En neuf chapitres, Edward Carey retrace la vie de celle qui fonda le musée de cire Tussaud, musée toujours en activité aujourd’hui. C’est un destin ahurissant que décrit le romancier car la petite fille, née dans des conditions extrêmes, n’avait pas les atouts pour réussir.
Il expose avec verve, originalité, usant d’un bel art du récit, un style alerte appuyé sur de nombreux dialogues, certains truculents, les grandes étapes de la vie de cette dame qui s’est éteinte à l’âge de quatre-vingt-neuf ans.
Une mère de dix-huit ans, terrifiée, donne naissance, en 1761, à une très petite fille dans un village d’Alsace. Baptisée Anne-Marie Grosholtz, elle est appelée simplement Marie. Le père, un soldat, reviendra blessé et mourra rapidement.
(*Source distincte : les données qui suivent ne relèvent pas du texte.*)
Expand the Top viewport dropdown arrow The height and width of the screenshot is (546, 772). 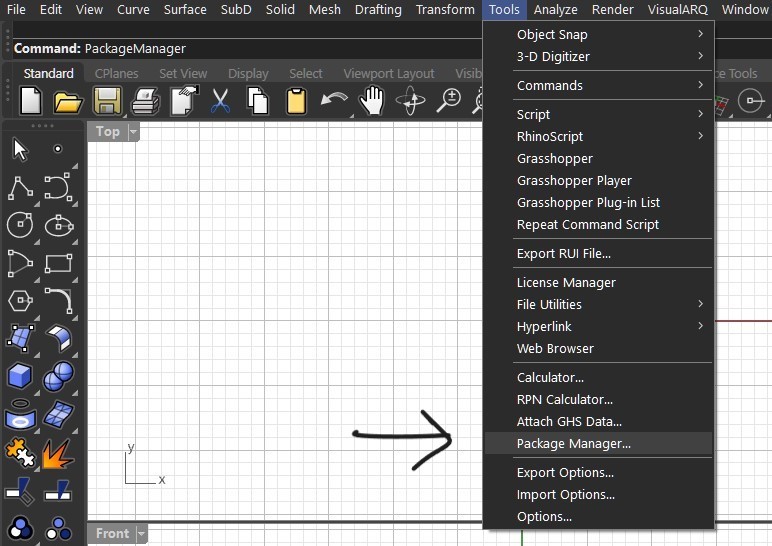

À cinq ans, Marie reçoit une poupée, un assemblage de cinq pièces de bois qu’elle appelle Marta. De son père, elle garde sa mandibule en métal ;: sa mâchoire a été emportée, en temps de paix, par un tir avec un canon endommagé.
Dans une situation d’extrême pauvreté, sa mère trouve un emploi de domestique chez le docteur Philippe Curtius, à Berne. L’accueil est étrange. C’est un homme très grand, très maigre, très réservé. Il confectionne, en cire, des pièces d’anatomie pour l’hôpital. La mère de Marie supporte difficilement ces fabrications. Aussi, quand il lui demande de l’aider dans ses travaux, elle préfère se pendre. C’est Marie qui devient l’assistante, qui va apprendre le dessin, la mise en œuvre de la cire.
Parce qu’il a l’idée de faire un moulage de la tête de Marie, son activité va évoluer. C’est d’abord le médecin-chef qui veut son modelage, lançant une mode. Mais celui-ci en prend ombrage et cesse de faire travailler Curtius. C’est la rencontre avec Louis-Sébastien Mercier qui les amène à Paris où ils pourront avoir un meilleur public.
Guidés par Mercier, ils s’installent chez la veuve d’un tailleur. Celle-ci traite Marie en domestique et la fait vivre dans des conditions très dures. Et puis, c’est un parcours extraordinaire entre Versailles où elle initie la plus jeune sœur de Louis XVI, la prison, la menace de la guillotine, le mariage avec François Joseph Tussaud, un panier percé ivrogne, la naissance de deux fils et le départ pour Londres…
Le parcours stupéfiant de cette orpheline met en lumière une belle galerie de personnages historiques que ce récit exprime avec l’arrivée et le séjour à Paris, la cour à Versailles, les acteurs de la Révolution. Marie se voit confier la réalisation des masques des personnalités de l’époque, ceux mortuaires des assassins, des hommes politiques guillotinés… C’est avec force détails et un réel approfondissement historique qu’Edward Carey livre le parcours de cette vie hors du commun.
Marie a connu une existence particulièrement mouvementée entre petits bonheurs et grands drames, entre rencontres enrichissantes et destructrices.
Le texte est agrémenté de très nombreux croquis de la main de l’auteur, croquis anatomiques, portraits, représentations d’outils et accessoires.
Tel que le présente Edward Carey, le récit de la vie de Madame Tussaud, surnommée Petite à cause de sa taille, se dévore comme un polar car on y trouve presque tous les ingrédients du genre.
serge perraud
Edward Carey, Petite (Little), traduit de l’anglais par Jean-Luc Piningre, cherche midi, coll. “Ailleurs”, avril 2021, 576 p. – 23,00 €.